ASSIGNMENT => Print, word for word, the portion of the passage on queen rearing that runs from "When a colony loses" to "thousands of queens.".

EXCERPT PROVIDED =>
Superceding Queens vs. Breeding Queens
One of the easiest ways to produce a queen is to simply remove the original queen from the colony, and allow the colony to raise its own queen on an emergency basis. Within a few hours of losing its queen, the pheromone levels inside the colony will change precipitously and the colony will soon realize that it is without a queen.
When a colony loses its queen, it begins raising supercedure queen cells. To do this, it takes worker larvae of various ages and then selects a few cells to transform into queen cells. The worker bees then begin feeding these selected worker larvae royal jelly instead of the usual worker jelly. By reshaping the larvae cell downward, they have created an emergency queen cell, which will then eventually hatch into a virgin queen.
While this may seem like a relatively easy and straightforward method for a beekeeper to raise a queen – as the colony does all the work – this type of supercedure queen is unlikely to match the quality of a queen that is intentionally bred; either by the colony itself (as in the case of a swarm cell), by an individual beekeeper raising a few queens, or by a commercial queen breeder raising thousands of queens.
There are two reasons for this: First, unlike a colony’s hasty procedure in raising supercedure queen cells, when a colony intentionally raises swarm cells to swarm, or when a queen producer intentionally raises queens for production, both have a high intent to create optimal conditions for the rearing of the queen cell. This means that the larvae selected are young and of the perfect age, and the environmental conditions are ideal for raising a queen. Thus, the colony is well stocked with plenty of the necessary raw ingredients, pollen and well-fed larvae, and the conditions are perfect for producing an ideal queen cell. On the contrary, when a colony is forced to raise a supercedure cell under an emergency condition, these environmental conditions may or may not be in place. The larvae selected may not be of the perfect age, the care of the queen cell may be less than ideal, and the queen cell and resulting queen may be below average.
Most importantly, however, is that a supercedure cell is a genetically unknown queen and may be sub-par genetically. Unless the supercedure queen is from a known breeder, such as one that has been instrumentally inseminated from known stock, a supercedure queen is the daughter of a queen of mixed and unknown origin. There could be undesirable and unknown genetics from the original queen that could be passed down and possibly amplified in the next generation. This is why, as a rule, conscientious beekeepers are reluctant to breed or accept queens that are bred in this hasty manner.

EXTRACTED MATERIAL =>
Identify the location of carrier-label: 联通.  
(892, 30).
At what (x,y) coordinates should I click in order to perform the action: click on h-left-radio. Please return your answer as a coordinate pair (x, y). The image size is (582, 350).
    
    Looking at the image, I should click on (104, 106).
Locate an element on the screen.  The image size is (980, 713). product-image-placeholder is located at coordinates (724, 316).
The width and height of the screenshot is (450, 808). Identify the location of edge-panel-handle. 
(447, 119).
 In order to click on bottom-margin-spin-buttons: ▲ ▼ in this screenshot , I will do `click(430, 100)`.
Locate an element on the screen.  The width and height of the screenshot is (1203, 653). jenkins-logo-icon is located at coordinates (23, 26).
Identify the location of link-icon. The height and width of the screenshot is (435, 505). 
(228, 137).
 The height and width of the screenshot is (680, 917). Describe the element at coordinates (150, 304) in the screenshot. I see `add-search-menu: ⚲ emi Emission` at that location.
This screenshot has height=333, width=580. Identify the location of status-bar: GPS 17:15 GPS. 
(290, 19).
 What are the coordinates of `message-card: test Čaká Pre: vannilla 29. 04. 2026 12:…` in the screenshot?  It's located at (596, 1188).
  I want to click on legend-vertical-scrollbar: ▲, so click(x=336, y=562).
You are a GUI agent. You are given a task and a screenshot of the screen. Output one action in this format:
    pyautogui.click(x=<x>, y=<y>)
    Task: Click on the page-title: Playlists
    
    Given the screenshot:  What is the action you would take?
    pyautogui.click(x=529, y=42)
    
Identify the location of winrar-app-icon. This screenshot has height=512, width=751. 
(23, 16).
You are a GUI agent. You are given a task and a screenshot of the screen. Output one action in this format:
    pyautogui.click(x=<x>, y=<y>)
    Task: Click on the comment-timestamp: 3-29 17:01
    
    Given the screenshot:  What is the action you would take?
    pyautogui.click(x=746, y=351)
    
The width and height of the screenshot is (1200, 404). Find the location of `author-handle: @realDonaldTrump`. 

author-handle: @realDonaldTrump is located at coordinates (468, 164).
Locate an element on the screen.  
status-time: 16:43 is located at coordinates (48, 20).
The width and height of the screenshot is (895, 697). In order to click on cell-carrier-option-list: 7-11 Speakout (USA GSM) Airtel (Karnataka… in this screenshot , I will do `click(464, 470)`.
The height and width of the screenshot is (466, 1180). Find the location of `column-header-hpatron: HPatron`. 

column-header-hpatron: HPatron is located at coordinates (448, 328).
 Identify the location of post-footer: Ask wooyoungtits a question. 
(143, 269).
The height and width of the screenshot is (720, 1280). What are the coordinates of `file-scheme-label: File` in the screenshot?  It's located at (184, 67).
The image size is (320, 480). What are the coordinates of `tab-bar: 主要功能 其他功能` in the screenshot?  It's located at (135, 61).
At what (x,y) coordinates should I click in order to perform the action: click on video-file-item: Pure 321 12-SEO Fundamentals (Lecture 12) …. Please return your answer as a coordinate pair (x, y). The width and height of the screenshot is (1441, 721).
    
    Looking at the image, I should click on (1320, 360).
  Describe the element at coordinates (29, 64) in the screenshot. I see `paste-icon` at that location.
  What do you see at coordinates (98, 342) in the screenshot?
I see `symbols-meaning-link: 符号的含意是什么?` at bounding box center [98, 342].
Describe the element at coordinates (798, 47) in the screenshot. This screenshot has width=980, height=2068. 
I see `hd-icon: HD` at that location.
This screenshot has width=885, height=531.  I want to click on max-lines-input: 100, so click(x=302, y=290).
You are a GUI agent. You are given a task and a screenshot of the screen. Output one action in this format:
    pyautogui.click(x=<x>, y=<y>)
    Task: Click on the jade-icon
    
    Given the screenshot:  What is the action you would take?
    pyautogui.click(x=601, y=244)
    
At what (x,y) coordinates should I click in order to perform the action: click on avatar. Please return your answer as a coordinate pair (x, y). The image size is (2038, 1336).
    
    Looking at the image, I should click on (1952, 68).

SOLUTION TO THE PROBLEM =>
When a colony loses its queen, it begins raising supercedure queen cells. To do this, it takes worker larvae of various ages and then selects a few cells to transform into queen cells. The worker bees then begin feeding these selected worker larvae royal jelly instead of the usual worker jelly. By reshaping the larvae cell downward, they have created an emergency queen cell, which will then eventually hatch into a virgin queen.
While this may seem like a relatively easy and straightforward method for a beekeeper to raise a queen – as the colony does all the work – this type of supercedure queen is unlikely to match the quality of a queen that is intentionally bred; either by the colony itself (as in the case of a swarm cell), by an individual beekeeper raising a few queens, or by a commercial queen breeder raising thousands of queens.